30 September 2011
Single dose of magic mushrooms "may create lasting personality change"
by Kate Melville
After a single dose of the hallucinogen psilocybin, lasting personality changes in volunteers occurred that were larger in magnitude than changes typically observed in healthy adults over decades of life experiences, say Johns Hopkins researchers who are studying the effects of magic mushrooms. Their study, appearing in the Journal of Psychopharmacology, notes that after the age of 30, most people's personalities don't usually change significantly.
Lasting change was found in the part of the personality known as "openness," which includes traits related to imagination, aesthetics, feelings, abstract ideas and general broad-mindedness. "Normally, if anything, openness tends to decrease as people get older," says study leader Roland R. Griffiths, a professor of psychiatry.
The study participants completed up to 5 eight-hour "drug sessions." They were informed they would receive a "moderate or high dose" of psilocybin during one of these sessions, but neither they nor the session monitors knew when it would occur.
During each session, participants were encouraged to lie down on a couch, use an eye mask to block external visual distraction, wear headphones through which music was played and focus their attention on their inner experiences.
Personality was assessed at screening, one - two months after each drug session and approximately 14 months after the last drug session. Griffiths believes the personality changes found in this study are likely permanent since they were sustained for over a year by many of the participants.

# INFORMATION
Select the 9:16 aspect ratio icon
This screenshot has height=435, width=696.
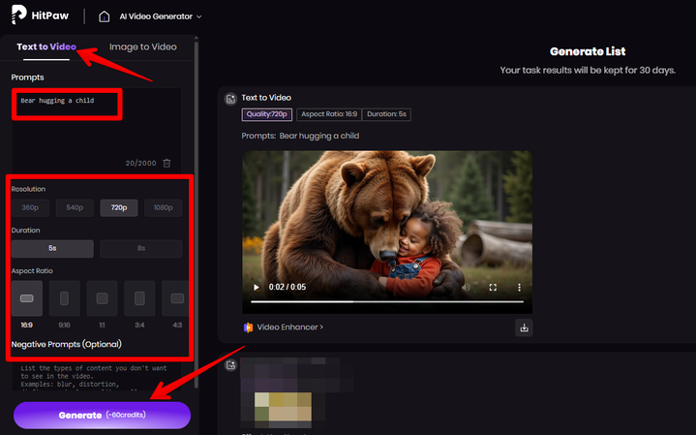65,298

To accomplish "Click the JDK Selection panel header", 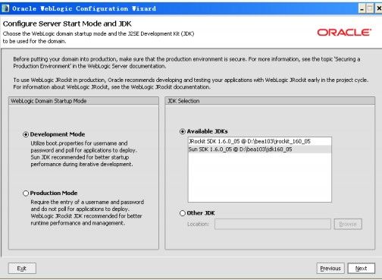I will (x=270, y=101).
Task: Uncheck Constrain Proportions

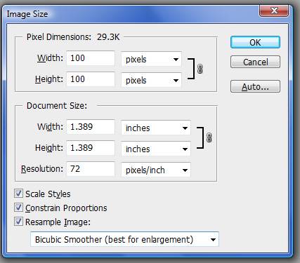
* * *
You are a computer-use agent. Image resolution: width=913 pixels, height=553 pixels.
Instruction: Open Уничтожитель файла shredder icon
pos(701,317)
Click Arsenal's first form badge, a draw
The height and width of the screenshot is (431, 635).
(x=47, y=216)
...
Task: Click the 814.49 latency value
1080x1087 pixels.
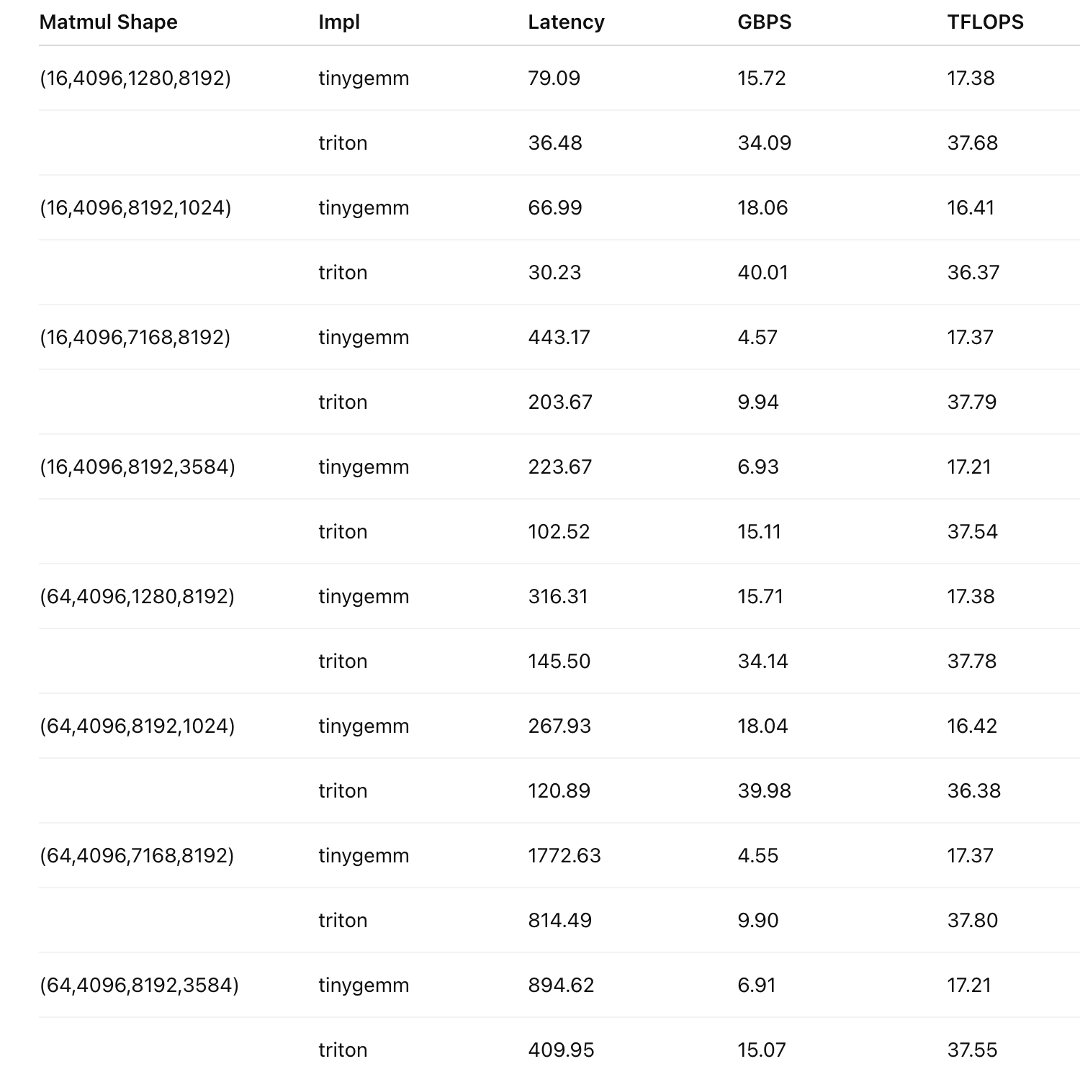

# WORK INSTRUCTIONS
A - Using the article on psilocybin and personality change, decide whether each statement agrees with it. Answer yes or no, and quote the words of the article that settle each one. (i) Participants knew in advance which session would include psilocybin. (ii) The lasting change appeared in the part of the personality called "openness." (iii) Personality was assessed roughly 14 months after the final drug session.
B - Extend the article on psilocybin and personality change, picking up after its final sentence.
The listing is not needed for anything that follows.

# ANSWERS TO THE PROBLEMS
A -
(i) No: "neither they nor the session monitors knew when it would occur."
(ii) Yes: "Lasting change was found in the part of the personality known as "openness,""
(iii) Yes: "approximately 14 months after the last drug session"

B -
Griffiths says that lasting personality change is rarely looked at as a function of a single discrete experience in the laboratory. In the study, the change occurred specifically in those volunteers who had undergone a "mystical experience," as validated on a questionnaire developed by early hallucinogen researchers and refined by Griffiths for use at Hopkins.
He defines "mystical experience" as among other things, "a sense of interconnectedness with all people and things accompanied by a sense of sacredness and reverence."
Psilocybin may have therapeutic uses, Griffiths believes. He is currently studying whether the hallucinogen has a use in helping cancer patients handle the depression and anxiety that comes along with a diagnosis, and whether it can help long-time cigarette smokers overcome their addiction. "There may be applications for this we can't even imagine at this point," he concluded. "It certainly deserves to be systematically studied."